DH is awesomely good with his hands. wink He's worked in the motor trade, as a labourer, property maintenance and IT. He can change oil/tyres on the car, tile, lay carpet, paint and decorate, put up shelves properly, hang/fix doors, re-glaze windows and turn his hand to most diy tasks. When I spill gin on the laptop he can take it apart, dry it out and put it back together properly too!

He also likes growing stuff, cooking and making booze - and between him and MIL has a tool/powertool library that would rival the local Jewson!

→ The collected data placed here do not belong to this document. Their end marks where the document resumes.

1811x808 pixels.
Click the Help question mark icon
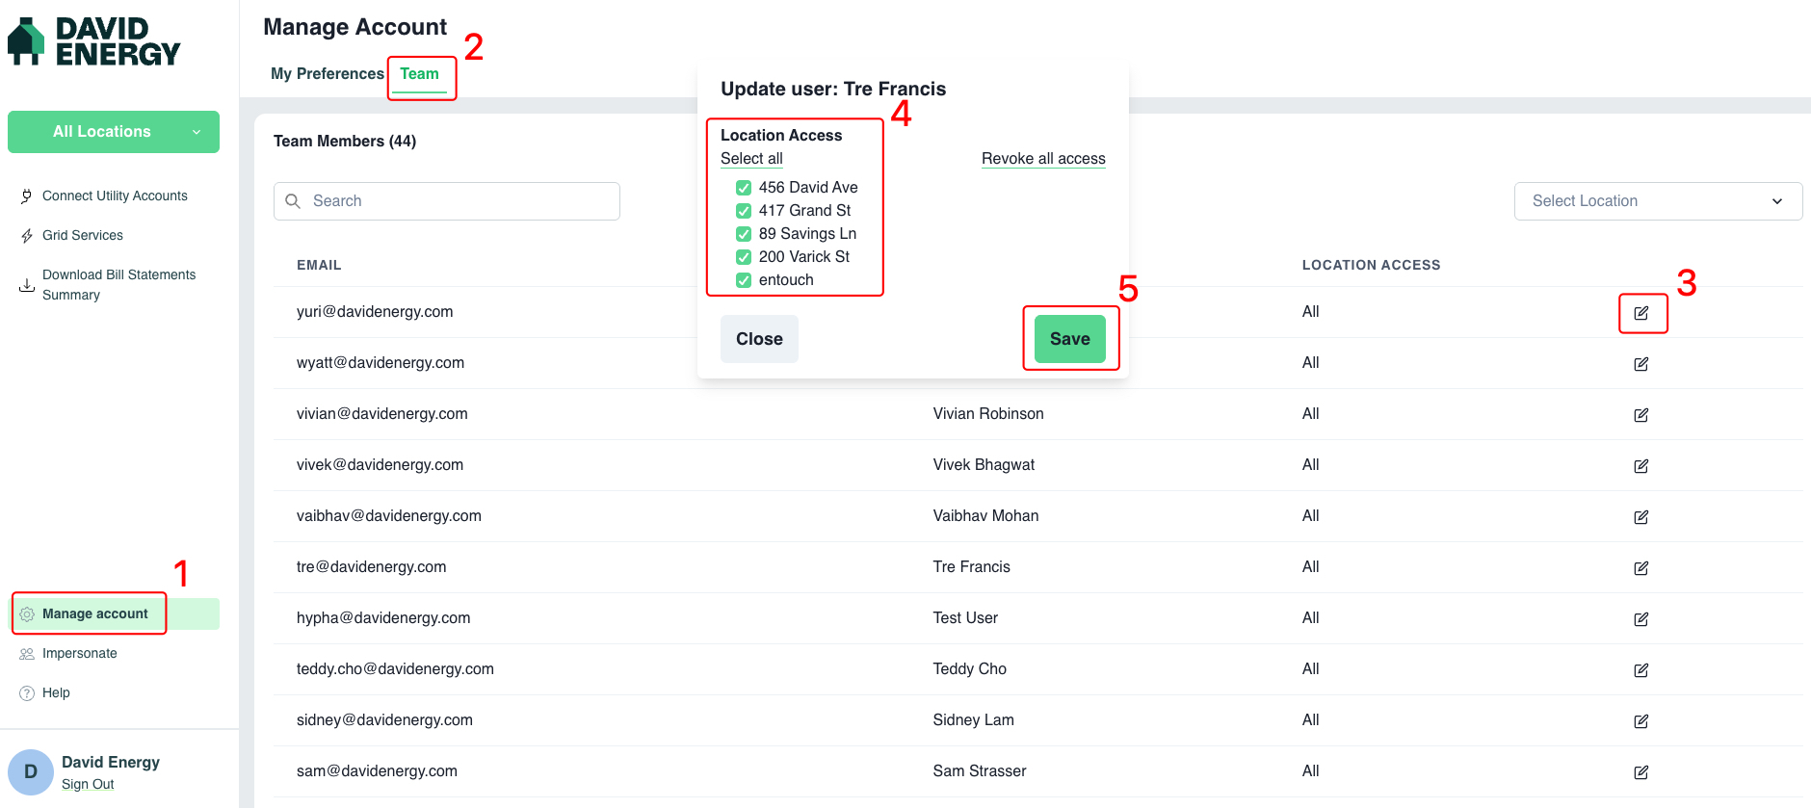[x=27, y=693]
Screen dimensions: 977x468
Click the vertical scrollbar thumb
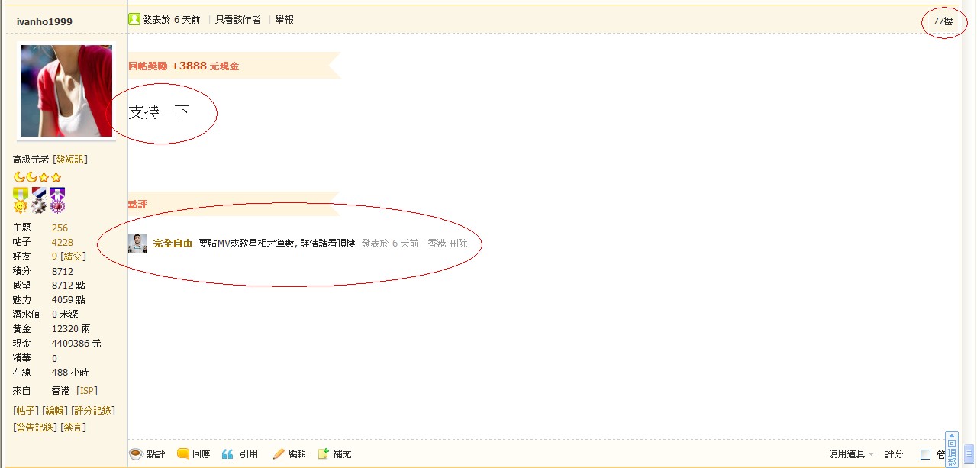tap(969, 452)
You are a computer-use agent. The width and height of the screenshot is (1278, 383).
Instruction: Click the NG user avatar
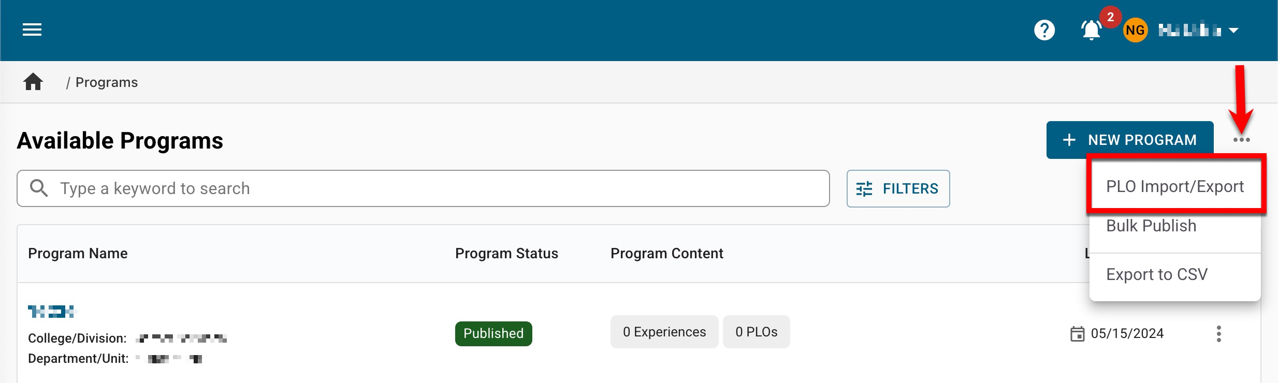click(1135, 30)
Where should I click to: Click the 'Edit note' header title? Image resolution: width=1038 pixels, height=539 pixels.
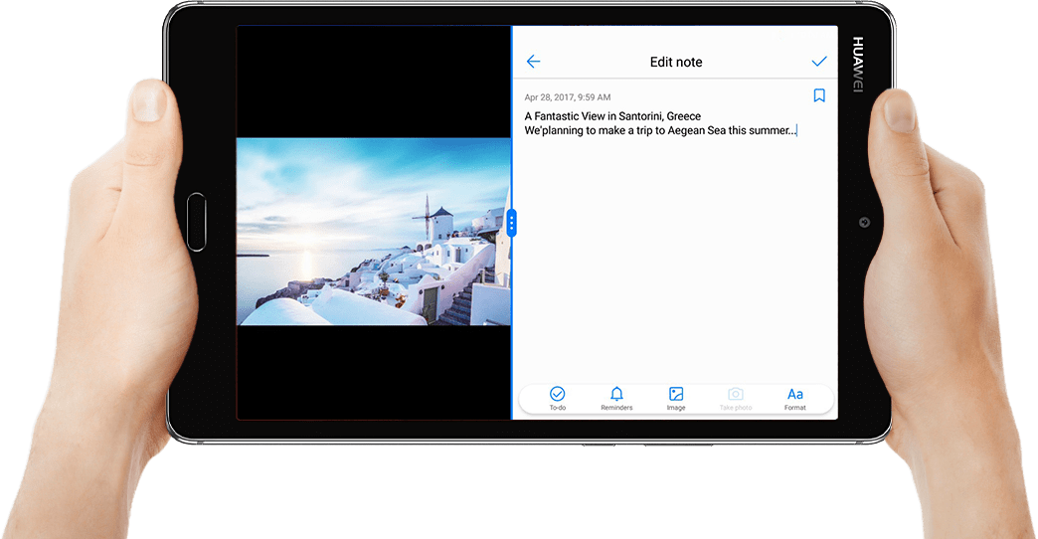676,62
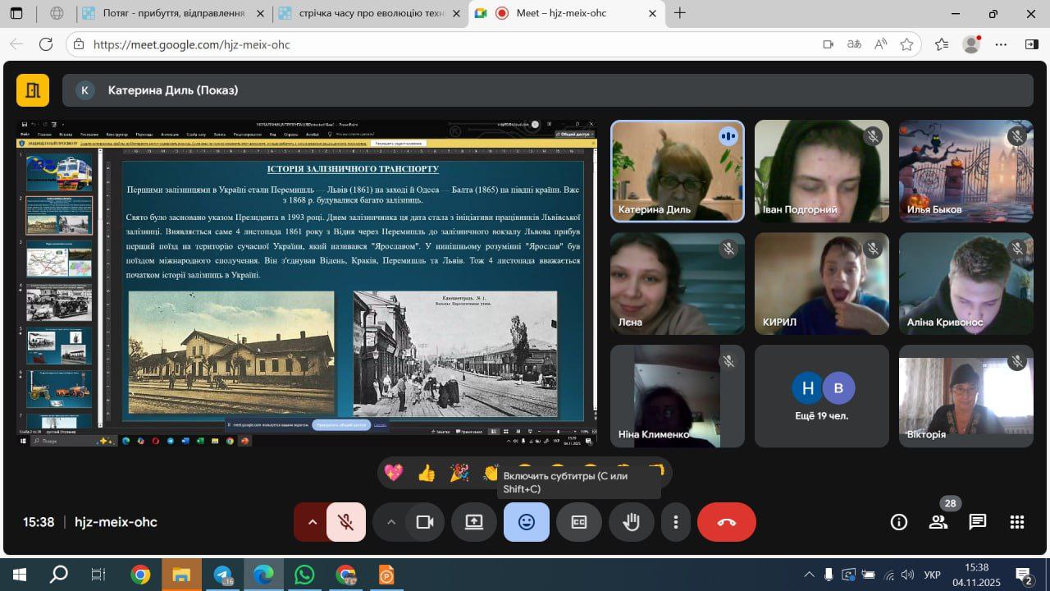This screenshot has height=591, width=1050.
Task: Toggle the camera on or off
Action: click(x=425, y=522)

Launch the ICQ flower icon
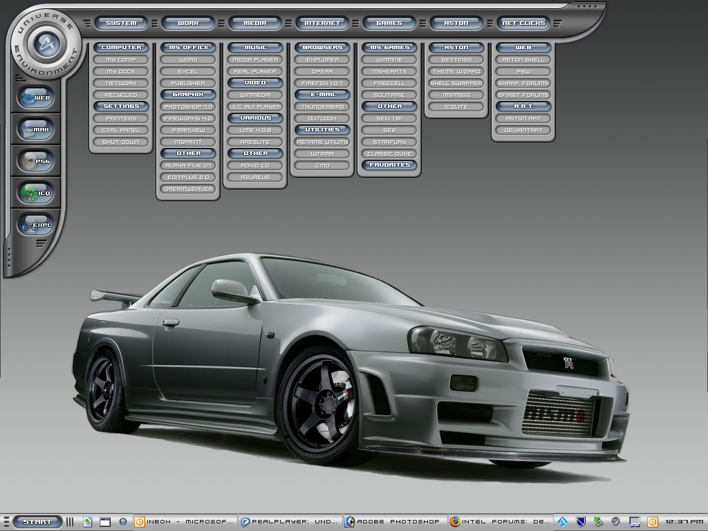(x=35, y=193)
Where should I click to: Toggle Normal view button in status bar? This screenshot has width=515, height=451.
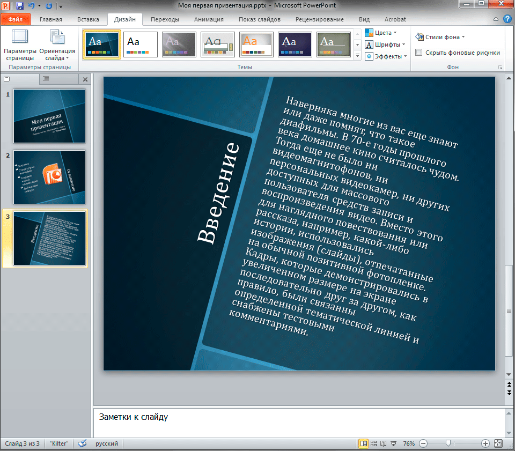pos(364,443)
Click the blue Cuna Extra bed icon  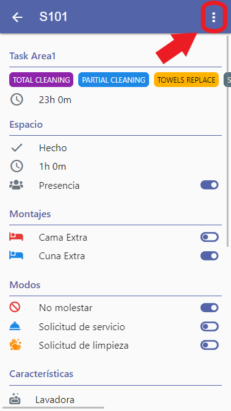pos(16,255)
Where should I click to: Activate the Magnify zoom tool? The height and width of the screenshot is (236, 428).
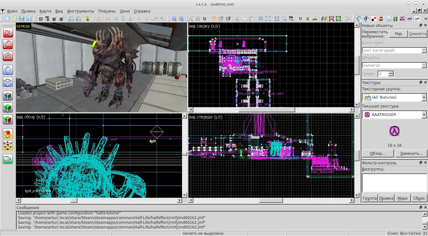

Doesn't mean that I can't do some of this, it is just quicker and easier to let him get on with it. I'm pretty good at flat pack though.

GiddyOnZackHunt Tue 16-Jun-15 23:44:17

DH is Mr Practical. He can fix almost anything. But he has a wife who can rewire a room to IEEE standards, offer advice on car maintenance, tile and paint, assemble flat pack and wield a drill.
Parents should be who they are. We aren't going to produce ballerinas but we probably will produce practical types.

SignoraStronza Tue 16-Jun-15 23:52:42

I don't necessarily think that anyone 'should' necessarily be handy, although there is nothing worse than leaving jobs half finished or breaking things in the process and refusing to hire someone to do it properly. The previous owner of our house has been nicknamed 'Mr Bodgit' for the atrocious attempt at kitchen and bathroom fitting.

TreadSoftlyOnMyDreams Thu 18-Jun-15 11:33:37

It's a book but a universal term on MN to describe the post marital state of life where for some reason the work of organising family life, essentially an often horribly timeconsuming and unvalued set of activities leaving you emotionally exhausted and wondering if you were run over by a bus in the morning would your partner remember to feed the dog/children; is often passed to the female partner even though her male partner managed to competently do most of these things when they lived alone.

Debatable whether you need to read the book - just search on "wifework" within MN and you will find a hundred threads from women who are literally shaking with rage at the husband who has arrived home from work on a Friday, packed a bag in 5 mins flat and sat himself in the car tooting the horn wondering what is taking everyone else so long to be ready for the 2 week camping holiday or whatever.

There's a reason most divorces happen in January I think. It's because women all over the world have managed all the utter shite detritous of prepping for a family Christmas and then watched a partner swan in and take all the credit by carving the turkey. grin

I'm not having a go - just something to be aware of. grin You could be the handiest most competent person in the world but having to ask a spouse to do everything because they lack the imagination to anticipate a set of tasks will kill a marriage stone dead.

TreadSoftlyOnMyDreams Thu 18-Jun-15 11:34:41

The pic is in reference to this

Purpleflamingos Thu 18-Jun-15 11:40:20

I guess its practice. My FIL showed me a short cut to turning off water to the washing machine in a pipe without going for the stopcock when I had a leak. DH works away but is good at all that stuff. My own dad never attempted it, but he always said it didn't matter because we had money to pay someone else to do things for us. Now I don't have money to pay someone so I'm learning from DH.
I want to make a window seat that incorporates a storage area underneath, which means learning how to use a drill. I'm definitely in the novice category.